By Amy Gentry
I began thinking that I wanted to try meditation to relax and improve my overall health, but as I pondered the concept of meditation I felt conviction. Why would I take the time to be still and meditate every day for my physical health, but I don’t sit before the Lord and just be quiet and still. The verse, “Be still, and know that I am God” (Psalm 46:10) smacked me upside the head.
The next day, still reeling from conviction, I came across this verse in my daily devotional, “Anyone who wants to be my disciple must follow me, because my servants must be where I am.” (John 12:26a emphasis mine)
“Okay, Jesus!!! I hear you.” I began to sit. I just sat. Breathing.
Do you know what happened? Nothing. At first. But then I could hear choruses from worship songs in my head and old hymns popped into my mind that I had not sung in years. I could see images of people I had been praying for and of those I should have been praying for. I felt emotions surrounding issues that I had not yet surrendered to the Lord. I was reminded of excerpts from my bible reading from earlier in the day, and prayers that I had written out in my journal. It was a precious and powerful time that brought me to tears.
I was practicing being still, I drew near to Him and He drew near to me. I was being still, right where Jesus was. PRICELESS.
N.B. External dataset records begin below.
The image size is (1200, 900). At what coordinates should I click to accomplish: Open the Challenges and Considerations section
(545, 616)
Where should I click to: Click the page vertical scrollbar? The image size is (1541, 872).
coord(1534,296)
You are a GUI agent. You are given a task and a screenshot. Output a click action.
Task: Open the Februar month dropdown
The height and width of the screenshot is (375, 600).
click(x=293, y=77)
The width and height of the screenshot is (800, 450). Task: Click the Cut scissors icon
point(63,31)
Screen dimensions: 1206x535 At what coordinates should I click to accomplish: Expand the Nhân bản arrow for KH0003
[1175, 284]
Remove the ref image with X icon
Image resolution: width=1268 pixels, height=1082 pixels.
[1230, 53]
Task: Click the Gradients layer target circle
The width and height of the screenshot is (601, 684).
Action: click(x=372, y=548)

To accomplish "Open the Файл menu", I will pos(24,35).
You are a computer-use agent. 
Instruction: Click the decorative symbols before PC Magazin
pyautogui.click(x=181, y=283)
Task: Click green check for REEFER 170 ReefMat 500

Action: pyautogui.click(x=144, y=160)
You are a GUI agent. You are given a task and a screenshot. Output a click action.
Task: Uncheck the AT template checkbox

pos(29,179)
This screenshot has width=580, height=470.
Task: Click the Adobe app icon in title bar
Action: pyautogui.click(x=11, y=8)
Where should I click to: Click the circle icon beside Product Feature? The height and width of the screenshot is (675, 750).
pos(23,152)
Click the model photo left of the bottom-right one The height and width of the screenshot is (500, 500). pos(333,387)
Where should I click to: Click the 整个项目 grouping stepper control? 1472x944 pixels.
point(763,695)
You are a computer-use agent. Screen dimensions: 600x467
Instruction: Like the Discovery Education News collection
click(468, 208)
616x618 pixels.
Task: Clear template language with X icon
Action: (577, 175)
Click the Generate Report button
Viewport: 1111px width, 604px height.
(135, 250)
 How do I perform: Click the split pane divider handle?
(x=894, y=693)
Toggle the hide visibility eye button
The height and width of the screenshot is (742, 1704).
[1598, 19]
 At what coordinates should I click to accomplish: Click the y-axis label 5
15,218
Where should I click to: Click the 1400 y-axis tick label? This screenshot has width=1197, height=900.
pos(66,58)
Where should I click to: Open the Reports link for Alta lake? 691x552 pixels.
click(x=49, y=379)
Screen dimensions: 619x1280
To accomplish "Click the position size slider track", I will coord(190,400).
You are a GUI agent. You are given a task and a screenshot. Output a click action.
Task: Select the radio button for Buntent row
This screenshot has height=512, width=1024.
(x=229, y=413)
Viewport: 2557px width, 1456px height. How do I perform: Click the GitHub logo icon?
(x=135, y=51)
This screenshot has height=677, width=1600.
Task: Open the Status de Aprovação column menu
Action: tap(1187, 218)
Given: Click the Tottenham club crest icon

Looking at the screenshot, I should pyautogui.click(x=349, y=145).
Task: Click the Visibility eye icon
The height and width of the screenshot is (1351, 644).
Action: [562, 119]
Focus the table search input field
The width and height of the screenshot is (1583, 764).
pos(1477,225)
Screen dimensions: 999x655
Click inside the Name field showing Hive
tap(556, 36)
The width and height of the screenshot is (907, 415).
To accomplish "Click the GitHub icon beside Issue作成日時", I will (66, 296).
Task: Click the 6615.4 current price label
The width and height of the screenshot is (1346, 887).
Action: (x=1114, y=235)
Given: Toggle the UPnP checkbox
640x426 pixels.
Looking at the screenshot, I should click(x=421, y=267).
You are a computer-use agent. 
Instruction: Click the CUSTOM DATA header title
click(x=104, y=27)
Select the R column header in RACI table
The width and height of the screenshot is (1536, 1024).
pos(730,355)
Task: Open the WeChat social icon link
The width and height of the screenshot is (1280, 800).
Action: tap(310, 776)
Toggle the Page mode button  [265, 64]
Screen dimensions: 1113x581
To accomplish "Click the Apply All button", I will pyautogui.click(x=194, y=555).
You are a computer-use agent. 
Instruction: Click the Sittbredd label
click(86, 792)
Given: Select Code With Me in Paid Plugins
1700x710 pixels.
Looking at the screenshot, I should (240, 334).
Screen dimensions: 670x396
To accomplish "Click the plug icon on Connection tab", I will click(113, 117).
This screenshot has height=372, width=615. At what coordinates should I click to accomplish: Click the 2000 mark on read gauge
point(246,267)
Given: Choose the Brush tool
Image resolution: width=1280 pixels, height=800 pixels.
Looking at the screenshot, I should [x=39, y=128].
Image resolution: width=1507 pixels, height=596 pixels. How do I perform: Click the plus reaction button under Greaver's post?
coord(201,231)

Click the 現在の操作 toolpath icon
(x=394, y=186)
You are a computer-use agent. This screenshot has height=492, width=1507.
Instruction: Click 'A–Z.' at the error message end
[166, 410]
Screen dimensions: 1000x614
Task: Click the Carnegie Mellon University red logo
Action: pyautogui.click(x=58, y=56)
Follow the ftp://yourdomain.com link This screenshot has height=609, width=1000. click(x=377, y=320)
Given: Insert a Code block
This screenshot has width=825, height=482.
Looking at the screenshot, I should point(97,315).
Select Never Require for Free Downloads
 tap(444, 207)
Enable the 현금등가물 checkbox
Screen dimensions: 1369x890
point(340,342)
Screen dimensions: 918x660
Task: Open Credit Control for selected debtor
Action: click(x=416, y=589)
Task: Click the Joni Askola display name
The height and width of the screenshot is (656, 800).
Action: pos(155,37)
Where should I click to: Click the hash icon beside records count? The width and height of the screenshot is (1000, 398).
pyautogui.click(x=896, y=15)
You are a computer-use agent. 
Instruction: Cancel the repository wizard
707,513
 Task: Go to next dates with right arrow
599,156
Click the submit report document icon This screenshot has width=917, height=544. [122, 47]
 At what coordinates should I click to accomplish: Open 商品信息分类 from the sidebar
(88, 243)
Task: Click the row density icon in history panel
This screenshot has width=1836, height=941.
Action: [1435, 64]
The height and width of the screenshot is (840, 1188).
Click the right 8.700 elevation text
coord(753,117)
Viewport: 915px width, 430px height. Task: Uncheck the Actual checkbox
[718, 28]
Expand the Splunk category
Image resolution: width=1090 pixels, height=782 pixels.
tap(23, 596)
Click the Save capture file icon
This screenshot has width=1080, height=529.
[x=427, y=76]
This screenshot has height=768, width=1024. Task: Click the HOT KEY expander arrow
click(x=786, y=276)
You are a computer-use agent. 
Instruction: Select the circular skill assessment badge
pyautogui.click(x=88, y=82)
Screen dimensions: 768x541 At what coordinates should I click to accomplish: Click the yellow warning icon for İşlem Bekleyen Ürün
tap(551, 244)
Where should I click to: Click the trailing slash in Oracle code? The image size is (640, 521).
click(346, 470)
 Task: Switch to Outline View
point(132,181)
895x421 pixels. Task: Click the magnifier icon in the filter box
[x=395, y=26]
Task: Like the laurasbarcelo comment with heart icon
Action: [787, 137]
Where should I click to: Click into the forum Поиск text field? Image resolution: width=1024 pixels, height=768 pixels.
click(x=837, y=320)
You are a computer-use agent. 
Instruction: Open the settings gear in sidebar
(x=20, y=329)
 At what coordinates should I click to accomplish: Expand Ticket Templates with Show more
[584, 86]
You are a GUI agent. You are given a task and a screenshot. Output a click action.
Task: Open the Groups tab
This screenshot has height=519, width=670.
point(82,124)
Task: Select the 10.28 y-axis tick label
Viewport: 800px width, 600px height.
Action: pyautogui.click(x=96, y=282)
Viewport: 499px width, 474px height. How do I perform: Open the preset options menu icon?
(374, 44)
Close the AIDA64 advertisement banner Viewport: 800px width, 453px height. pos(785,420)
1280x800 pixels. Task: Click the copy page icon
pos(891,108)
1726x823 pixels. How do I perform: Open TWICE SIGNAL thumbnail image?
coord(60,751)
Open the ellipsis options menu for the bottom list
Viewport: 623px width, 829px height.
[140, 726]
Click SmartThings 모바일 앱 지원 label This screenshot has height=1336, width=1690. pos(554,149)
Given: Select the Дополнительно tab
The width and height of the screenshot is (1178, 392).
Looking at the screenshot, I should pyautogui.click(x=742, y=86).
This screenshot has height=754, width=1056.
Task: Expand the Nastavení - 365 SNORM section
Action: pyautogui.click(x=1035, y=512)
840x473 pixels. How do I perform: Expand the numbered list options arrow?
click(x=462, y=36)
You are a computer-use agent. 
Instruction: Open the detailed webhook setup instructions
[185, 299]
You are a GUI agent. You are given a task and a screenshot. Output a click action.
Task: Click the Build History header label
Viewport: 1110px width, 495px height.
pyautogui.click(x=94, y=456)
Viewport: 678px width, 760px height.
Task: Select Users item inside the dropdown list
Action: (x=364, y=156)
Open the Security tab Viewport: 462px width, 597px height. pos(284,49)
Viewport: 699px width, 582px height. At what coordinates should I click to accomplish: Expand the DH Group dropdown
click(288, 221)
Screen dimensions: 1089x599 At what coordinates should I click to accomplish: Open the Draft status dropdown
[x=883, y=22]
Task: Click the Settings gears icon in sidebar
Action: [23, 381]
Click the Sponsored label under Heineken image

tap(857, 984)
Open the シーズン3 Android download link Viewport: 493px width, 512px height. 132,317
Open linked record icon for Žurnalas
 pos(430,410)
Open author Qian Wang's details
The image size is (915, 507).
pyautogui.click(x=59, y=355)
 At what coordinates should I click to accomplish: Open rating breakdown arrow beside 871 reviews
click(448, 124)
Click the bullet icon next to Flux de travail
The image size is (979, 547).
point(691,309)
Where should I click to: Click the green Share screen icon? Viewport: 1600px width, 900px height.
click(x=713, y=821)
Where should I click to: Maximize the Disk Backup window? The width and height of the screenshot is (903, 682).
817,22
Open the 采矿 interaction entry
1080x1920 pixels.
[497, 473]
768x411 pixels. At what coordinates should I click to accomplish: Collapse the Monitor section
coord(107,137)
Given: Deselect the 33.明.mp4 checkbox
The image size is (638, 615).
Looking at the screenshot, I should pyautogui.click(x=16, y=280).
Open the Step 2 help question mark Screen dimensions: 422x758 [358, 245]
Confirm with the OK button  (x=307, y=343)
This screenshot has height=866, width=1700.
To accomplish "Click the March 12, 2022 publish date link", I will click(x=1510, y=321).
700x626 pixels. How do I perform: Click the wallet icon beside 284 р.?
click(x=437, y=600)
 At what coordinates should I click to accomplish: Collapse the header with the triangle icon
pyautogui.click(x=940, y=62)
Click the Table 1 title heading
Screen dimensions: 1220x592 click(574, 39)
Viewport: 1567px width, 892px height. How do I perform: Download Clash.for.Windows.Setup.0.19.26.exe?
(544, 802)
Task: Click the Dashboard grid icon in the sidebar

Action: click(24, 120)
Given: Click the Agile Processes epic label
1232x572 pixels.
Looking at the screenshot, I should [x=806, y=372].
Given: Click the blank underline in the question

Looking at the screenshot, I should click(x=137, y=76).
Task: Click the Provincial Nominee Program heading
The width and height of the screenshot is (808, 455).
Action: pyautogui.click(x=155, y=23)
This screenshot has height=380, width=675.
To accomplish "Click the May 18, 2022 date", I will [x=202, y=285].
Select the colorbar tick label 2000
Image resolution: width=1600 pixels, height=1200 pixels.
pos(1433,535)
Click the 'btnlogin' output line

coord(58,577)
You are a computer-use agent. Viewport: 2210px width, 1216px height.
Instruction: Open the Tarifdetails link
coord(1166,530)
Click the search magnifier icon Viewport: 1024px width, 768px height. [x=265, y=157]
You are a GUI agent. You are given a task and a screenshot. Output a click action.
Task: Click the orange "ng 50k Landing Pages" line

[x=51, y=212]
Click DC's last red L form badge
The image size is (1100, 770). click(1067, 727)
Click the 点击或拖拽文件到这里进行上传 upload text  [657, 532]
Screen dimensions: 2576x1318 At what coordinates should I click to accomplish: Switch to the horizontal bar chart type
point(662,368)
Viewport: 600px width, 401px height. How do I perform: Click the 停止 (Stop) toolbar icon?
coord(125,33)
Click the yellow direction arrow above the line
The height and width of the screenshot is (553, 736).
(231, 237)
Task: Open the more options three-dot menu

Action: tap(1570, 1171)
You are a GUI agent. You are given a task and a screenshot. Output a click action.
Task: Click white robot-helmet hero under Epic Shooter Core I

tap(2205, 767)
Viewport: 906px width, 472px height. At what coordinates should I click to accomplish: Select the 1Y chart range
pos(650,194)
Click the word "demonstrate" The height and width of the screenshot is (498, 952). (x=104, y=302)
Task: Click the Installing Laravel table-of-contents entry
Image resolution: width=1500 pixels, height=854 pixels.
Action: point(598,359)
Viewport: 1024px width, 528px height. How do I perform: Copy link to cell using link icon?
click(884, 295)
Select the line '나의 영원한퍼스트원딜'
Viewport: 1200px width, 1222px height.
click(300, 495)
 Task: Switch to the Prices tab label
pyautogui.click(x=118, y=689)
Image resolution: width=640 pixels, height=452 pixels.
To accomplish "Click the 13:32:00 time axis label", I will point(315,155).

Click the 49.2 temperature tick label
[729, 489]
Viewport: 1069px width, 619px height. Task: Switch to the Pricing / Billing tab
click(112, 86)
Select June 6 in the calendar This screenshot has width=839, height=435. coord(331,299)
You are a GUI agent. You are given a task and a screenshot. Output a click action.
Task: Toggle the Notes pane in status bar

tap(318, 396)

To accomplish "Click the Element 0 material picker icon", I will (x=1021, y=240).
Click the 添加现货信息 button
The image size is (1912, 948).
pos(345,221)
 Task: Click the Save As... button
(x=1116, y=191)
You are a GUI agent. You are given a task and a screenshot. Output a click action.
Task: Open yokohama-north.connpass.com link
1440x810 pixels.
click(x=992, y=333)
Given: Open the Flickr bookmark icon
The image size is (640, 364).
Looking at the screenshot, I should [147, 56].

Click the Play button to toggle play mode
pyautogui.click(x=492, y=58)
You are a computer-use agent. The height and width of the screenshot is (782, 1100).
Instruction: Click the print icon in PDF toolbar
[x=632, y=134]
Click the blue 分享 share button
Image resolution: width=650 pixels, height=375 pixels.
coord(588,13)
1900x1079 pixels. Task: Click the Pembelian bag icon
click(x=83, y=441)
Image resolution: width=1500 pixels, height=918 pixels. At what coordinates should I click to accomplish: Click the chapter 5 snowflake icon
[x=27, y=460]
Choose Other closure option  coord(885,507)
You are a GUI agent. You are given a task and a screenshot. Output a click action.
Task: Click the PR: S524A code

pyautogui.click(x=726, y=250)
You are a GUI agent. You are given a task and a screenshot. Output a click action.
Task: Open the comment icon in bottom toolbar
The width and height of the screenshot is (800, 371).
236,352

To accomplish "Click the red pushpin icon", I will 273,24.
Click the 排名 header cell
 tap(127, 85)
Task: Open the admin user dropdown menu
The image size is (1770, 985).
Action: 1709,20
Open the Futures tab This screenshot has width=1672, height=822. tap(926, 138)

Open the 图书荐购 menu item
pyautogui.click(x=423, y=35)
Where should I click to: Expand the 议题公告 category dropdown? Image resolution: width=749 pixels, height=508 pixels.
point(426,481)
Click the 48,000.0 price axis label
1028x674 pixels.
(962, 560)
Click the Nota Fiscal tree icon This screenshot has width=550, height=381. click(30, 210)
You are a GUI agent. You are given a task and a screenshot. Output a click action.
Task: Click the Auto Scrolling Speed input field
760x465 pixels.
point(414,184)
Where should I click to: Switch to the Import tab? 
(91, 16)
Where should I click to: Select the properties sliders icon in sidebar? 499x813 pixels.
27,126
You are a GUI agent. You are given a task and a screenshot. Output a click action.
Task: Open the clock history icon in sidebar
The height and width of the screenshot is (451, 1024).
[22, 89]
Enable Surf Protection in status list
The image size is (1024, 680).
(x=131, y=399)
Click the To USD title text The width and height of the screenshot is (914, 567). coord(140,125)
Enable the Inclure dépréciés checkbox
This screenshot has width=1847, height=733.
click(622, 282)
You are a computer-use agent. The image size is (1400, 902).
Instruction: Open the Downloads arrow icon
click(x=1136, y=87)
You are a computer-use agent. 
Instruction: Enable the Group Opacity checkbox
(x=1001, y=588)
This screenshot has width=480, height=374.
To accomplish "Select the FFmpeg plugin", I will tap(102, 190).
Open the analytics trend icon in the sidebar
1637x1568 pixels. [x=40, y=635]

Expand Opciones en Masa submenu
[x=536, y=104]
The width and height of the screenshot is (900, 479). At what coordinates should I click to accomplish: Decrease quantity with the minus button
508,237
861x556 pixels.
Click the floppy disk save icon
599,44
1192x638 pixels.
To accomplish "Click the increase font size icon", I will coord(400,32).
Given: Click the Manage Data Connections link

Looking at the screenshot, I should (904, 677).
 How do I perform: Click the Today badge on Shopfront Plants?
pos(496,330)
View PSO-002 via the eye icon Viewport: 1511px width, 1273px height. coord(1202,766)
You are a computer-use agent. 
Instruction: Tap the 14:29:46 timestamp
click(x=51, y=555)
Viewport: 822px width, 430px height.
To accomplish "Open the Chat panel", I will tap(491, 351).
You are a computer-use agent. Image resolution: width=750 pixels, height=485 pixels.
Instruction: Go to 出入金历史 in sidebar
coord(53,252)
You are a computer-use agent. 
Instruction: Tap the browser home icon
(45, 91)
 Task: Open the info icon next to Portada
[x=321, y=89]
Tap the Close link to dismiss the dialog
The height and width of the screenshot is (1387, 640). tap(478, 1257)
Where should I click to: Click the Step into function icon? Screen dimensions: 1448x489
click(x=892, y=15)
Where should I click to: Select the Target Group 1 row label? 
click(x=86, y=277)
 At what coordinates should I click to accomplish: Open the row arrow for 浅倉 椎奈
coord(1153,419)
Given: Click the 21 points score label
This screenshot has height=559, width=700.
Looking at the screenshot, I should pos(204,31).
I don’t BE STILL every day, but I want to. I am trying to open my spirit up to hear His Spirit calling me to BE STILL with Him.CHALLENGE: Find a spot that is comfortable, lean back, put a pillow under your knees, close your eyes, and breathe. Then pray. Ask the Lord to speak to you. Express to Him that you don’t want anything from Him but to know Him more completely and intimately.